_PROBLEM STATEMENT_
Print the records below verbatim, from the line containing "Click the 'Made of Honor' film cell" up to and including the line containing "Looking at the screenshot, I should [x=1000, y=148].".

_INPUT ROWS_
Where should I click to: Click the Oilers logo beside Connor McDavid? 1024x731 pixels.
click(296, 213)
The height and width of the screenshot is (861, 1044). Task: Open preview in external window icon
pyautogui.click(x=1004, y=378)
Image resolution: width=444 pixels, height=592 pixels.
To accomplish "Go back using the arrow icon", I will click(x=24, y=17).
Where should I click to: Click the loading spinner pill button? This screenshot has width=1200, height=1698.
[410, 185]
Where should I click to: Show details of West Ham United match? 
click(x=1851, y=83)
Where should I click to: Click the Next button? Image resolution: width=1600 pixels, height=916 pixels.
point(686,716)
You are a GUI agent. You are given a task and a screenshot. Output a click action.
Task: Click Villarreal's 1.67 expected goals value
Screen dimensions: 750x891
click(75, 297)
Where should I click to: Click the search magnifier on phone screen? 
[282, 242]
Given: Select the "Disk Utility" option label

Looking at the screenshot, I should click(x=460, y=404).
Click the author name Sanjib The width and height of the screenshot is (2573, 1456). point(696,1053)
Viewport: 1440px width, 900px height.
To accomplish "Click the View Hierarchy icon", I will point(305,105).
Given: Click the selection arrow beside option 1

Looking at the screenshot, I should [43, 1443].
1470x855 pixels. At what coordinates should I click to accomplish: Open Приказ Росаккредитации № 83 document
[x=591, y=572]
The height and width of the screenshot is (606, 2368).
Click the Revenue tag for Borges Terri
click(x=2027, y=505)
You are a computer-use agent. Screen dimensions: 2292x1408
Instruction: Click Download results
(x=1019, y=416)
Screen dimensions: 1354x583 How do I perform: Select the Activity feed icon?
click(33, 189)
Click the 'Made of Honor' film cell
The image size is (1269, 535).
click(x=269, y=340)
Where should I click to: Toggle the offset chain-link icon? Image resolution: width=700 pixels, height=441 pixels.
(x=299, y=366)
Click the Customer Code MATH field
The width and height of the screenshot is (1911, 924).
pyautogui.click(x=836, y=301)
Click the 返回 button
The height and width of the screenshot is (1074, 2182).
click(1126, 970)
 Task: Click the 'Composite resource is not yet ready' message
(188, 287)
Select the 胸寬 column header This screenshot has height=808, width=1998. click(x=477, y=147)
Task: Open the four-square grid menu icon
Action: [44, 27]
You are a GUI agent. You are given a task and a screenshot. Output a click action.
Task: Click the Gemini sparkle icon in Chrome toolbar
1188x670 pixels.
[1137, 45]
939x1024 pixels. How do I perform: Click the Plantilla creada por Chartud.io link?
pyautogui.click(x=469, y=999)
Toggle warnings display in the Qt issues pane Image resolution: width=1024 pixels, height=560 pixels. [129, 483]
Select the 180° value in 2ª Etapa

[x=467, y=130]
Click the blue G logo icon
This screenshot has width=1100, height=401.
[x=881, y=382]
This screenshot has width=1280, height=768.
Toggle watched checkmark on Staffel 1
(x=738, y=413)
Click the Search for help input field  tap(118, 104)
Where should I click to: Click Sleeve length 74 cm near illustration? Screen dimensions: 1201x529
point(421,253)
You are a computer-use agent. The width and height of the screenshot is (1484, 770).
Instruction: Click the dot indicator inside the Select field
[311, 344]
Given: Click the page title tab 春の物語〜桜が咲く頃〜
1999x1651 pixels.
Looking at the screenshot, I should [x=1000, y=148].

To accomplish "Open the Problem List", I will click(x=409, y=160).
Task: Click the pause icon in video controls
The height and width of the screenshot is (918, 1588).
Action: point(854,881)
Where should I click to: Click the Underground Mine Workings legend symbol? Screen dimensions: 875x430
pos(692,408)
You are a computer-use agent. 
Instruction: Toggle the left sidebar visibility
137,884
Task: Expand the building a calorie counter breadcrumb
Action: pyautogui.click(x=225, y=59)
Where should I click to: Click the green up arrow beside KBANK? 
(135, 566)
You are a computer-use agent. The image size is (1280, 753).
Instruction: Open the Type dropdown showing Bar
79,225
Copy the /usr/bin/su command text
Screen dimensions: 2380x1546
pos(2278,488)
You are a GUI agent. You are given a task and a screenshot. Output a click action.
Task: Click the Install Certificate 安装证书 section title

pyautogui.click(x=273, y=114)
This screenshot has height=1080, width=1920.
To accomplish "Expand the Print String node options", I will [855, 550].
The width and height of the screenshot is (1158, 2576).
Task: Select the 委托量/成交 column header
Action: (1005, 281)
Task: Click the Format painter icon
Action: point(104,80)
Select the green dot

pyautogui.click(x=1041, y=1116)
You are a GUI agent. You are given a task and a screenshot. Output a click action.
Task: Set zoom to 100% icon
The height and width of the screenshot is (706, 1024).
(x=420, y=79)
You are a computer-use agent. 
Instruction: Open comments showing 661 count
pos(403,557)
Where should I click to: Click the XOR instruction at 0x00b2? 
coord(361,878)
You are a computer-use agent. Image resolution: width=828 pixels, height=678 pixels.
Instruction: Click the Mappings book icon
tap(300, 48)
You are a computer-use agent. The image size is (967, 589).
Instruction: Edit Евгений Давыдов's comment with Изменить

_IN RESPONSE_
Click the 'Made of Honor' film cell
The image size is (1269, 535).
click(x=269, y=340)
Where should I click to: Toggle the offset chain-link icon? Image resolution: width=700 pixels, height=441 pixels.
(x=299, y=366)
Click the Customer Code MATH field
The width and height of the screenshot is (1911, 924).
pyautogui.click(x=836, y=301)
Click the 返回 button
The height and width of the screenshot is (1074, 2182).
click(1126, 970)
 Task: Click the 'Composite resource is not yet ready' message
(188, 287)
Select the 胸寬 column header This screenshot has height=808, width=1998. click(x=477, y=147)
Task: Open the four-square grid menu icon
Action: [44, 27]
You are a GUI agent. You are given a task and a screenshot. Output a click action.
Task: Click the Gemini sparkle icon in Chrome toolbar
1188x670 pixels.
[1137, 45]
939x1024 pixels. How do I perform: Click the Plantilla creada por Chartud.io link?
pyautogui.click(x=469, y=999)
Toggle warnings display in the Qt issues pane Image resolution: width=1024 pixels, height=560 pixels. [129, 483]
Select the 180° value in 2ª Etapa

[x=467, y=130]
Click the blue G logo icon
This screenshot has width=1100, height=401.
[x=881, y=382]
This screenshot has width=1280, height=768.
Toggle watched checkmark on Staffel 1
(x=738, y=413)
Click the Search for help input field  tap(118, 104)
Where should I click to: Click Sleeve length 74 cm near illustration? Screen dimensions: 1201x529
point(421,253)
You are a computer-use agent. The width and height of the screenshot is (1484, 770).
Instruction: Click the dot indicator inside the Select field
[311, 344]
Given: Click the page title tab 春の物語〜桜が咲く頃〜
1999x1651 pixels.
Looking at the screenshot, I should [x=1000, y=148].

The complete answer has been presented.